In his opening address, Gen. Saltzman said in part that “The United States established the Space Force to protect our nation’s interests in space,” he said. “Our formative purpose as Guardians is to contest and control the space domain. That is why we are a military service. Military service gives you the tools, the depth, and institutional experience necessary to specialize in domain control so that you may then exploit it.”
Saltzman later landed the soundbite of the week, getting quoted in multiple media sources for his snappy explanation of the difference in warfighting in the space domain: “If you do this right, you never fight.” More lengthily, “Unlike in other domains, our concept for domain control in space cannot rely on overwhelming destructive force.”
The general went on to reiterate the DoD’s emphasis on modernizing forces in space primarily as a deterrent to China, which is “developing remarkable capabilities on orbit.” According to Saltzman, the goal is “space superiority when necessary while also maintaining the safety, stability and long–term sustainability of the space domain.”
Lt.
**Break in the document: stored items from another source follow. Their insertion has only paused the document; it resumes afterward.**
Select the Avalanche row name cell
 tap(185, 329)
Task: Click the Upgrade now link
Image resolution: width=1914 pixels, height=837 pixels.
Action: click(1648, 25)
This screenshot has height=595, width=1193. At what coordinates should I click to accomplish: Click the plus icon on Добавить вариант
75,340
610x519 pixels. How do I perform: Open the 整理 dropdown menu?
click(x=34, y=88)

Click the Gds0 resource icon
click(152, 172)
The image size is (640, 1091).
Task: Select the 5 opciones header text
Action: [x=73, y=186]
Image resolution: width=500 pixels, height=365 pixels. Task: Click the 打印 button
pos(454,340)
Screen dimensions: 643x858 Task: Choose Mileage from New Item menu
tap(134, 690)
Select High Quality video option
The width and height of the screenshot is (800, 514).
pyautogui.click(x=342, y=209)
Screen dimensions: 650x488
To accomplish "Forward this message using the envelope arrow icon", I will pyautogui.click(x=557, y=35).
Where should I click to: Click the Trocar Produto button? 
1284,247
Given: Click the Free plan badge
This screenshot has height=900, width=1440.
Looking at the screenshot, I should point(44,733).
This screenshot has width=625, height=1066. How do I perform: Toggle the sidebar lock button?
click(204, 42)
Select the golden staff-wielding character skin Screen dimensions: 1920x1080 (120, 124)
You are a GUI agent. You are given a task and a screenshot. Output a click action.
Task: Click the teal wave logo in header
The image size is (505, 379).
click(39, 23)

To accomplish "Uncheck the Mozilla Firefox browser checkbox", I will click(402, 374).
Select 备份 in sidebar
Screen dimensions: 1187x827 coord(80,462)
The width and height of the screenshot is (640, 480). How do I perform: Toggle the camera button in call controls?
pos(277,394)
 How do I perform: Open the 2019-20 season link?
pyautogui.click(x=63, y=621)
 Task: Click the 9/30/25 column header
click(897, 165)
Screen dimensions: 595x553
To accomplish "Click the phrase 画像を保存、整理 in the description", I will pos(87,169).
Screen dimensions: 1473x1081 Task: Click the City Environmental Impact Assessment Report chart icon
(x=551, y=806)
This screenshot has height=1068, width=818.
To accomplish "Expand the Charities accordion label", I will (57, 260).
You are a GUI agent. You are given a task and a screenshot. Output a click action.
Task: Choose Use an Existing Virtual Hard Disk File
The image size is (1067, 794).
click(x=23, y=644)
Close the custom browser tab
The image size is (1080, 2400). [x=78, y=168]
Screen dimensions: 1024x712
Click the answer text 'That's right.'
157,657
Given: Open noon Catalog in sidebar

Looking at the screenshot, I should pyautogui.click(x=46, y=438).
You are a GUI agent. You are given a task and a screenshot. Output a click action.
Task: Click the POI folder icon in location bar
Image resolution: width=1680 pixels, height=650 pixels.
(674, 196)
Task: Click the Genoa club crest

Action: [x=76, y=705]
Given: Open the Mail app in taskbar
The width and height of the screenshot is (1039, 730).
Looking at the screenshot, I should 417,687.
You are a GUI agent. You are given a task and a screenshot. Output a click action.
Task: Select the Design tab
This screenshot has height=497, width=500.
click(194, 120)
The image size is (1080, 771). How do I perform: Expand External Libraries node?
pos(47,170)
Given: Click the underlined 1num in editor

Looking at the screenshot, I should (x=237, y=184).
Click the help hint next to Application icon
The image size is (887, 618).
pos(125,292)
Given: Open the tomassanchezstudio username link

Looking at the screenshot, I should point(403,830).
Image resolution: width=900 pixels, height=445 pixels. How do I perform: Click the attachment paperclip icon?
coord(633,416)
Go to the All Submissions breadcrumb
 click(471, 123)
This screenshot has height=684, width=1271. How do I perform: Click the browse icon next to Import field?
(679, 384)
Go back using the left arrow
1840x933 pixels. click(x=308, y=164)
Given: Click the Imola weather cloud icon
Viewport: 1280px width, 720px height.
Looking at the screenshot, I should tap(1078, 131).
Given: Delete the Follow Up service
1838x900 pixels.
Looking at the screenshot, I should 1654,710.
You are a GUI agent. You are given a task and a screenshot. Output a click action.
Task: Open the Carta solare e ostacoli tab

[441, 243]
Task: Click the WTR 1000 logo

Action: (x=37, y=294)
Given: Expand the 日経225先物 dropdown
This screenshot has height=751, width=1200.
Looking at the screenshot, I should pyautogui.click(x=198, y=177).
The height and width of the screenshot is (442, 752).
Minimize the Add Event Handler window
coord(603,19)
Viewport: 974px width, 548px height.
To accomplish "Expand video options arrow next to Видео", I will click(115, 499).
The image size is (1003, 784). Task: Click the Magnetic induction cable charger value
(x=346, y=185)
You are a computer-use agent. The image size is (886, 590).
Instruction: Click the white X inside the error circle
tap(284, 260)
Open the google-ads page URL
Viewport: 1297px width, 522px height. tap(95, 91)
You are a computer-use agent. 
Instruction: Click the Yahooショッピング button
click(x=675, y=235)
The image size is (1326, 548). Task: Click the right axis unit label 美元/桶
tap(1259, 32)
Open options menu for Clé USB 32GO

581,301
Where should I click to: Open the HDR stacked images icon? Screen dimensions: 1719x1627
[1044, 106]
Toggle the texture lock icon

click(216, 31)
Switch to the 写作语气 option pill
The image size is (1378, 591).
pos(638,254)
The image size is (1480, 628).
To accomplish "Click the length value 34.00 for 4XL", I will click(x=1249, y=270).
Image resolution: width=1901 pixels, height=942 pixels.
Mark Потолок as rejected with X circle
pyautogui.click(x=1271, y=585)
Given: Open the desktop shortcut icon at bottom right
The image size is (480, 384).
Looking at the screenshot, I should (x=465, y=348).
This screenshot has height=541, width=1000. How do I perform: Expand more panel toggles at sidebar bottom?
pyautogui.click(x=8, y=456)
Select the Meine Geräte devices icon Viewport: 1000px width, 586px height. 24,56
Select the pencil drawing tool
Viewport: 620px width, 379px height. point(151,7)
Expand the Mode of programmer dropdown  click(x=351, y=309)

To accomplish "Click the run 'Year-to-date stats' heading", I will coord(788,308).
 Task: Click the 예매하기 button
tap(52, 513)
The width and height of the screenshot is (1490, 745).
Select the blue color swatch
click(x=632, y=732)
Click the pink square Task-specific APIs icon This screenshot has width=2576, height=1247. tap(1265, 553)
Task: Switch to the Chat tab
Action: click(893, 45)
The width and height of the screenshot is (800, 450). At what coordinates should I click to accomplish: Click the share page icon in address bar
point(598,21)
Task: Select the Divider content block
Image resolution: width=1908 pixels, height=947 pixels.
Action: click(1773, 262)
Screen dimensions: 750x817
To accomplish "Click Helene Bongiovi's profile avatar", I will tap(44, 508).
Gen. Shaw was even blunter in his assessment of threats: “We’re under threat in the space domain,” said Shaw. “If I were on the General Staff of Russia, or if I was serving in the PLA [People’s Liberation Army] I would be advising the leadership to go after the space capabilities of the United States.”
Shaw further asserted that US military satellites are “not all that well defended. So we should not be surprised that we’re under threat. We have to completely rethink […] our space architectures.”
Brig. Gen. Mastalir touted his own forces, established in November, as an effective deterrent to China. “No one synchronizes across all domains better than the United States. We continue to demonstrate that every day in the Indo Pacific and the PRC sees this on a daily basis. That is an incredible deterrent.”
According to Mastalir, “[China has] a lot of capability on orbit. Most of China’s newer constellations are surveillance systems designed to find, track and target U.S. forces and allied forces. … Just having the assets isn’t enough. You really have to string that all together in order to present a credible combat capability.”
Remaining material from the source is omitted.